Christelle : « Chaque année, on prépare tous nos vacances en ligne. Trouver l’hébergement idéal, réserver ses billets, dénicher les bons plans pour occuper les enfants… et pour ça, on plonge dans un véritable océan de données entre moteurs de recherche et, aujourd’hui, les outils d’intelligence artificielle générative dont l’adoption est fulgurante.
Dans ce paysage numérique, comment une plateforme touristique peut-elle se démarquer et apparaître dans nos recherches ?
Aujourd’hui, j’ai le plaisir d’accueillir Charles-Henri Boisseau, responsable innovation et data chez ADN Tourisme, la fédération nationale des organismes institutionnels du tourisme.
Ensemble, on va essayer de répondre à cette question.
Bonjour Charles-Henri. »

Charles-Henri : « Bonjour. »

Christelle : « Quant à moi, je suis Christelle Kieffert, responsable data touristique à l’Agence régionale du tourisme Grand Est.
Alors Charles-Henri, que penses-tu de ce challenge ? Comment un hôtelier, par exemple, peut rester visible dans cet univers numérique ?»

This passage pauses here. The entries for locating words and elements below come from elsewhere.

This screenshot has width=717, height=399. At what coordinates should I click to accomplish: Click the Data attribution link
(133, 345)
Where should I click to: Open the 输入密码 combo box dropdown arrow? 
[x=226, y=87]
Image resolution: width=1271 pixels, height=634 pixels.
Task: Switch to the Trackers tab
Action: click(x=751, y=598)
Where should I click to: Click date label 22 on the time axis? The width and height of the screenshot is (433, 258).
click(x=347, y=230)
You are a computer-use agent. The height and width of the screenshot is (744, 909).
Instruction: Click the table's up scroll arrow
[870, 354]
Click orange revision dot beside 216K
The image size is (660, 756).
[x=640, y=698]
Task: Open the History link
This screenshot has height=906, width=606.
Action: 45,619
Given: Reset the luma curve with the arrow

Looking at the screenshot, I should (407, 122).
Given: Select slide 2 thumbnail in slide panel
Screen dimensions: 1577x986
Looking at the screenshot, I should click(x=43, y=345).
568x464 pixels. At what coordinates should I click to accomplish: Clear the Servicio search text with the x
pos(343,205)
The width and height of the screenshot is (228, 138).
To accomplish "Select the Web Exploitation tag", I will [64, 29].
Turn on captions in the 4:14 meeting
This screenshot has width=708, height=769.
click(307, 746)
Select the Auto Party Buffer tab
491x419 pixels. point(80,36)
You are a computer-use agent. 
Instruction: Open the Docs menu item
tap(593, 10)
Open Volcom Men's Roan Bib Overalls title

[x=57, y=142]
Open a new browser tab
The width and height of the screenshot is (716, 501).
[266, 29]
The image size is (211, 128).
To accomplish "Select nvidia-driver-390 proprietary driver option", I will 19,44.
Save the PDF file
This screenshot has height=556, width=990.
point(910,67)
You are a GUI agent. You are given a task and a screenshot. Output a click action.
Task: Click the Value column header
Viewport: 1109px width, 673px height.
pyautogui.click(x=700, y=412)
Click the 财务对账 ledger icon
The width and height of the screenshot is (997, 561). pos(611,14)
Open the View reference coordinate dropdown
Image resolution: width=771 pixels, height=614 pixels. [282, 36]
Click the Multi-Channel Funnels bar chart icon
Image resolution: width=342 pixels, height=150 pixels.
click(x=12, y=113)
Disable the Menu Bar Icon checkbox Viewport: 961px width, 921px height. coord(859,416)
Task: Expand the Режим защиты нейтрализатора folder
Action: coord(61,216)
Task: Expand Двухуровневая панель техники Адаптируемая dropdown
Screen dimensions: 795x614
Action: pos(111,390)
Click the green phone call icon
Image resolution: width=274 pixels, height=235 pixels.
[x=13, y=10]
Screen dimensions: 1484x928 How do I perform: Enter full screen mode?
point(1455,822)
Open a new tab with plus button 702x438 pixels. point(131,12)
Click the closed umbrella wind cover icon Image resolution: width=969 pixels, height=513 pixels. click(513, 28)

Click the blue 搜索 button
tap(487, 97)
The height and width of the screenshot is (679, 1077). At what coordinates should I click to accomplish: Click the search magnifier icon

Charles-Henri : « Eh bien, pour répondre à cette question, il faut, c’est vrai, reposer le contexte.
Le fait est que nous identifions un profond changement d’usage dans les parcours touristiques, que ce soit dans nos modes de recherche ou d’inspiration.
Et ce changement, il est lié à la rencontre de deux facteurs.
Le premier facteur, ce sont des évolutions technologiques que tu évoquais avec l’intelligence artificielle générative.
Et le deuxième facteur, son corollaire, c’est l’explosion du volume de données.
Nous sommes une civilisation de producteurs de données, que ce soit dans nos téléphones, nos objets connectés.
Et pour notre hôtelier, la donnée, c’est quoi ?
Ce sont ses tarifs, ses types de chambres, ses descriptions, ses photos, ses disponibilités.
Bref, tout un ensemble de données qui concerne son établissement.
Et tout l’enjeu aujourd’hui, pour notre hôtelier, c’est qu’il puisse structurer sa donnée et la faire remonter sur des outils d’intelligence artificielle afin de la rendre compréhensible et contextualisable.
Autrement dit, si on prend par exemple un hôtelier à Nancy, son enjeu, il n’est plus seulement d’indexer ses données sur des moteurs de recherche, mais de pouvoir apporter une information juste dans la réponse aux questions qui sont directement posées par les touristes.
Aujourd’hui, le touriste, il ne va plus seulement demander à pouvoir réserver un hôtel à Nancy à telle date et pour une nuit.
Il va poser des questions beaucoup plus fines et beaucoup plus situées, du style :
“Voilà, moi je viens à Nancy le 23 mars, juste pour une nuit, je viens avec mon chien, je voudrais un hôtel pas très loin du centre et puis dans telle gamme de prix. Qu’est-ce que tu me conseilles ?”
Et c’est ça que nous constatons.
Il y a une étude Havas Market publiée en mai 2025 qui témoigne que 31 % des utilisateurs d’intelligence artificielle en France déclaraient avoir eu recours à ces outils pour la préparation de leur voyage.
Et c’est ça qui se joue. Ce n’est pas seulement la forme de leur requête, c’est le niveau d’exigence contextuelle. Et pour atteindre ce niveau d’exigence contextuelle, la première chose à faire, c’est de travailler sur la qualité de sa donnée. La qualité, c’est quoi ? C’est d’abord une donnée vraie. Parce que c’est vrai que, quand on navigue aujourd’hui dans un océan de données, il arrive parfois qu’on arrive sur des informations fausses. »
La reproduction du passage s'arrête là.